Stored items from a collection
↓↓↓
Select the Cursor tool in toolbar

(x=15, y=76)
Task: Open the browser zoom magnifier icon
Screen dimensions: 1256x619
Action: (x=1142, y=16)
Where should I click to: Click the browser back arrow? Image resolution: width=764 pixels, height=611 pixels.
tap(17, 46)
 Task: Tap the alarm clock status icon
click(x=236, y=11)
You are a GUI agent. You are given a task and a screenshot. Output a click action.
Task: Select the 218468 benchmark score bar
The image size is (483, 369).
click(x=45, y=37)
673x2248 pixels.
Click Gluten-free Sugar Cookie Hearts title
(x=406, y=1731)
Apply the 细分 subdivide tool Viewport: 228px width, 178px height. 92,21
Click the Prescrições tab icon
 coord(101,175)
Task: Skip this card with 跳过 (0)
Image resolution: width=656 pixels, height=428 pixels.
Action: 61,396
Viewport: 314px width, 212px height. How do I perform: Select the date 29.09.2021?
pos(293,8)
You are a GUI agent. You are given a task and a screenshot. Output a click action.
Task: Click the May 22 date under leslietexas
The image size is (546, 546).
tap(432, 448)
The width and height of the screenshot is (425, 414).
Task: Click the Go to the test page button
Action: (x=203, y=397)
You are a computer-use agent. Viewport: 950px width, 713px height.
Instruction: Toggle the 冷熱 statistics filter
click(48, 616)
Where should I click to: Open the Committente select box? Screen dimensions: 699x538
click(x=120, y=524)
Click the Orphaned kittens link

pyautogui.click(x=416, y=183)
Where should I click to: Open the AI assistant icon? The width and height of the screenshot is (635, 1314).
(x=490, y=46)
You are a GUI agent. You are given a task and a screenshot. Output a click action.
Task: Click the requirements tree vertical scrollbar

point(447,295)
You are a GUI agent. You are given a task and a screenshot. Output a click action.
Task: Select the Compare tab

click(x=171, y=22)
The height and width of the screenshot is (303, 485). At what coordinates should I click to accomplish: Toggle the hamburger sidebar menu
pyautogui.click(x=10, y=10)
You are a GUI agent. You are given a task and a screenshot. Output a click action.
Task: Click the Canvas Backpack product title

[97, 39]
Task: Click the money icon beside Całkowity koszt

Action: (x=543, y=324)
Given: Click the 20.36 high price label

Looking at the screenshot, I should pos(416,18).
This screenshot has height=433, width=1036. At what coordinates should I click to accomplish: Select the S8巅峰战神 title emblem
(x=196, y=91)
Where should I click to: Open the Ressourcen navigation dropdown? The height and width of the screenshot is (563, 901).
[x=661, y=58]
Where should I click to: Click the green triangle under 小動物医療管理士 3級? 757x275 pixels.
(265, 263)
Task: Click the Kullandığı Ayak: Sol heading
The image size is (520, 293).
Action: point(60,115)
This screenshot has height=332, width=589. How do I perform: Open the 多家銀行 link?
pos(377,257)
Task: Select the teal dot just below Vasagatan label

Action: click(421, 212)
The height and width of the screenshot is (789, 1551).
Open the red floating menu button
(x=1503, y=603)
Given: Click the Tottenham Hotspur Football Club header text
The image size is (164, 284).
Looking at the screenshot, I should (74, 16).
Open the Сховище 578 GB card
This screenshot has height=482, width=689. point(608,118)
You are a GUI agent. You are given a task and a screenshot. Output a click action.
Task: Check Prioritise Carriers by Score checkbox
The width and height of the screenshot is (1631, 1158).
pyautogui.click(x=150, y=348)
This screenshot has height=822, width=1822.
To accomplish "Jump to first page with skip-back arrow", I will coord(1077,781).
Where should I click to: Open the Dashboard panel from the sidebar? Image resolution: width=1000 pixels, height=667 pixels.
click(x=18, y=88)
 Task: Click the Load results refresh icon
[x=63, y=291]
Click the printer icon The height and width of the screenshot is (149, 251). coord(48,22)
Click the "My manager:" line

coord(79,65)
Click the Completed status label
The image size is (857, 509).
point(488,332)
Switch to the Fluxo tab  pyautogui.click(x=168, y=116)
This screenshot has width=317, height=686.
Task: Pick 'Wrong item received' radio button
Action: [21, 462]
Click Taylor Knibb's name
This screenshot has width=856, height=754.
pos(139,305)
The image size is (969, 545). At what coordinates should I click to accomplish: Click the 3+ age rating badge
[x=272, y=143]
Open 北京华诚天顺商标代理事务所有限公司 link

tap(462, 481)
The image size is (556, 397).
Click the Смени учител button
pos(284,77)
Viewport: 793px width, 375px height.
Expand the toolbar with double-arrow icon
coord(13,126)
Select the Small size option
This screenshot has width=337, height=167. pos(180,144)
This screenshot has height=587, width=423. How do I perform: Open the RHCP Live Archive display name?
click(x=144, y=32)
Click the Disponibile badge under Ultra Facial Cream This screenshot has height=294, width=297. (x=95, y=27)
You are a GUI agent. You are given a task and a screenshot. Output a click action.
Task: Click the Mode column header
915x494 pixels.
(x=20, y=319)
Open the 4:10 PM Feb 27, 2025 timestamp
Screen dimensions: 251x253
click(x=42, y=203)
↑↑↑
Exercise directions — Every entry must be set down again exactly as it reads.

Your solution —
Select the Cursor tool in toolbar

(x=15, y=76)
Task: Open the browser zoom magnifier icon
Screen dimensions: 1256x619
Action: (x=1142, y=16)
Where should I click to: Click the browser back arrow? Image resolution: width=764 pixels, height=611 pixels.
tap(17, 46)
 Task: Tap the alarm clock status icon
click(x=236, y=11)
You are a GUI agent. You are given a task and a screenshot. Output a click action.
Task: Select the 218468 benchmark score bar
The image size is (483, 369).
click(x=45, y=37)
673x2248 pixels.
Click Gluten-free Sugar Cookie Hearts title
(x=406, y=1731)
Apply the 细分 subdivide tool Viewport: 228px width, 178px height. 92,21
Click the Prescrições tab icon
 coord(101,175)
Task: Skip this card with 跳过 (0)
Image resolution: width=656 pixels, height=428 pixels.
Action: 61,396
Viewport: 314px width, 212px height. How do I perform: Select the date 29.09.2021?
pos(293,8)
You are a GUI agent. You are given a task and a screenshot. Output a click action.
Task: Click the May 22 date under leslietexas
The image size is (546, 546).
tap(432, 448)
The width and height of the screenshot is (425, 414).
Task: Click the Go to the test page button
Action: (x=203, y=397)
You are a computer-use agent. Viewport: 950px width, 713px height.
Instruction: Toggle the 冷熱 statistics filter
click(48, 616)
Where should I click to: Open the Committente select box? Screen dimensions: 699x538
click(x=120, y=524)
Click the Orphaned kittens link

pyautogui.click(x=416, y=183)
Where should I click to: Open the AI assistant icon? The width and height of the screenshot is (635, 1314).
(x=490, y=46)
You are a GUI agent. You are given a task and a screenshot. Output a click action.
Task: Click the requirements tree vertical scrollbar

point(447,295)
You are a GUI agent. You are given a task and a screenshot. Output a click action.
Task: Select the Compare tab

click(x=171, y=22)
The height and width of the screenshot is (303, 485). At what coordinates should I click to accomplish: Toggle the hamburger sidebar menu
pyautogui.click(x=10, y=10)
You are a GUI agent. You are given a task and a screenshot. Output a click action.
Task: Click the Canvas Backpack product title

[97, 39]
Task: Click the money icon beside Całkowity koszt

Action: (x=543, y=324)
Given: Click the 20.36 high price label

Looking at the screenshot, I should pos(416,18).
This screenshot has height=433, width=1036. At what coordinates should I click to accomplish: Select the S8巅峰战神 title emblem
(x=196, y=91)
Where should I click to: Open the Ressourcen navigation dropdown? The height and width of the screenshot is (563, 901).
[x=661, y=58]
Where should I click to: Click the green triangle under 小動物医療管理士 3級? 757x275 pixels.
(265, 263)
Task: Click the Kullandığı Ayak: Sol heading
The image size is (520, 293).
Action: point(60,115)
This screenshot has height=332, width=589. How do I perform: Open the 多家銀行 link?
pos(377,257)
Task: Select the teal dot just below Vasagatan label

Action: click(421, 212)
The height and width of the screenshot is (789, 1551).
Open the red floating menu button
(x=1503, y=603)
Given: Click the Tottenham Hotspur Football Club header text
The image size is (164, 284).
Looking at the screenshot, I should (74, 16).
Open the Сховище 578 GB card
This screenshot has height=482, width=689. point(608,118)
You are a GUI agent. You are given a task and a screenshot. Output a click action.
Task: Check Prioritise Carriers by Score checkbox
The width and height of the screenshot is (1631, 1158).
pyautogui.click(x=150, y=348)
This screenshot has height=822, width=1822.
To accomplish "Jump to first page with skip-back arrow", I will coord(1077,781).
Where should I click to: Open the Dashboard panel from the sidebar? Image resolution: width=1000 pixels, height=667 pixels.
click(x=18, y=88)
 Task: Click the Load results refresh icon
[x=63, y=291]
Click the printer icon The height and width of the screenshot is (149, 251). coord(48,22)
Click the "My manager:" line

coord(79,65)
Click the Completed status label
The image size is (857, 509).
point(488,332)
Switch to the Fluxo tab  pyautogui.click(x=168, y=116)
This screenshot has width=317, height=686.
Task: Pick 'Wrong item received' radio button
Action: [21, 462]
Click Taylor Knibb's name
This screenshot has width=856, height=754.
pos(139,305)
The image size is (969, 545). At what coordinates should I click to accomplish: Click the 3+ age rating badge
[x=272, y=143]
Open 北京华诚天顺商标代理事务所有限公司 link

tap(462, 481)
The image size is (556, 397).
Click the Смени учител button
pos(284,77)
Viewport: 793px width, 375px height.
Expand the toolbar with double-arrow icon
coord(13,126)
Select the Small size option
This screenshot has width=337, height=167. pos(180,144)
This screenshot has height=587, width=423. How do I perform: Open the RHCP Live Archive display name?
click(x=144, y=32)
Click the Disponibile badge under Ultra Facial Cream This screenshot has height=294, width=297. (x=95, y=27)
You are a GUI agent. You are given a task and a screenshot. Output a click action.
Task: Click the Mode column header
915x494 pixels.
(x=20, y=319)
Open the 4:10 PM Feb 27, 2025 timestamp
Screen dimensions: 251x253
click(x=42, y=203)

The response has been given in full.